LIZZIE’S WORLD: A difficult conversation

I am feeling mildly irritated not just with the barman who has just implied that I can’t afford a drink, but also with the fact that Brian is now intruding on my personal time. ILLUSTRATION | JOE NGARI

What you need to know:

  • I don’t know whether to further the conversation by prodding a little more, or whether to let him be so he can figure it out on his own.
  • In my defence, I am not a counsellor or a psychologist so I don’t know how to proceed.
  • In any case, I am interrupted by a man entering my line of sight. I look up, only to realise it is the gentleman who earlier bought me a drink.

“Hi,” Brian says when I pick up.

I have been sitting at the counter of the place I sometimes visit post-work for a few relaxing drinks and I am feeling mildly irritated not just with the barman who has just implied that I can’t afford a drink, but also with the fact that Brian is now intruding on my personal time. But when I hear the sad, low note in his voice, I put my irritation aside and replace it with worry.

“Is everything alright?” I ask him.

He sighs dramatically. “Not really…” he says.

“What’s wrong?” I prod.

“I’m just… out here in Mombasa, sitting by the beach, having a cocktail and thinking.”

I can’t for the life of me figure out what any of this information has to do with me, with my mentoring him or with the business I run, but let me stay on this course and see what pops up.

“Ehe?” I reply. “Sounds lovely. Why do you sound so sad?”

Another dramatic sigh. “I’m just remembering the last time I was here. It’s been many years…”

I drum my fingers on the counter irritably. The barman glances my way with a raised eyebrow. I note his concern. I am unmoved. I keep tapping my fingers.

SAD NEWS

“Is there a point to all of this?” I ask Brian. He keeps quite for a few seconds and then I hear something that sounds like a sniff coming from his end; oh dear, have I reduced the poor boy to tears with my rough tone?!

“It’s just… you know… I was born here. My dad, mum, sister, cousins, aunts, uncles… My parents and my sister died in a road accident when I was away in a boarding school. I don’t really have anyone I can talk to. I have avoided coming to Mombasa since then but then we have a client for whom we are shooting a commercial here so I had to come.”

My heart softens immediately, especially upon hearing that he is an orphan. “Oh, I am so sorry,” I say softly. I have stopped drumming my fingers. “Is there anything I can do to help?”

“Not really,” he sniffs again. “I mean, I don’t even know why I chose to call you. It’s like I felt you would… I don’t know… understand.”

“Oh…” I say.

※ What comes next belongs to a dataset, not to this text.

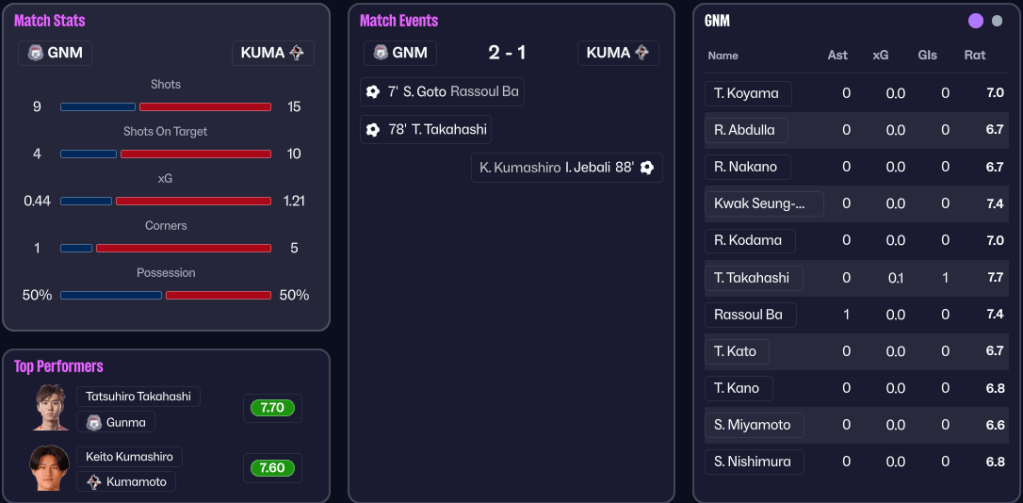Viewport: 1023px width, 503px height.
Task: Open Rassoul Ba from the player list
Action: pyautogui.click(x=748, y=314)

I have no clue what to say to that.

“You take care of so many people…”

“Oh?” I am genuinely confused. I don’t really have many family members to support and all of them are gainfully employed so I am not sure what he is referring to.

“You know, with your business and your company and everything. All the employees whose salaries you have to make sure are paid.”

“Oh!”

“So I feel like you must be a very caring person.”

INTERRUPTED

“Oh…” I reply. I don’t know when would be a good time to point out to him that one in five CEOs are classified as sociopaths but I feel that that might derail this conversation somewhat.

“Anyway, I don’t want to interrupt you too much while you are busy. I was just trying to reach out to someone. I don’t know. I just felt like you might be the right person.”

“Well, I’m glad you did,” I say. I don’t know whether to further the conversation by prodding a little more, or whether to let him be so he can figure it out on his own – I mean, in my defence, I am not a counsellor or a psychologist so I don’t know how to proceed. In any case, I am interrupted by a man entering my line of sight. I look up, only to realise it is the gentleman who earlier bought me a drink. He perches himself on the bar stool next to mine and gives me a warm smile. I frown back; I don’t know who told him he was welcome to my space.

“Ok, look, I have to go now,” I tell Brian. “I’ll call you later and see how you’re doing, alright?”

“Yea, ok, I know you’re busy. I’m sorry I interrupted.”

“No, no, not at all,” I tell him. I wouldn’t want to be the one who turned away someone clearly suffering from depression if I am in a position to help. “It’s fine. I’ll call you later.” Then I hang up and turn to the man looking back at me.

“Hi!” he smiles widely. I keep frowning.

“Who are you and what do you want from me?” And then I wait for his reply.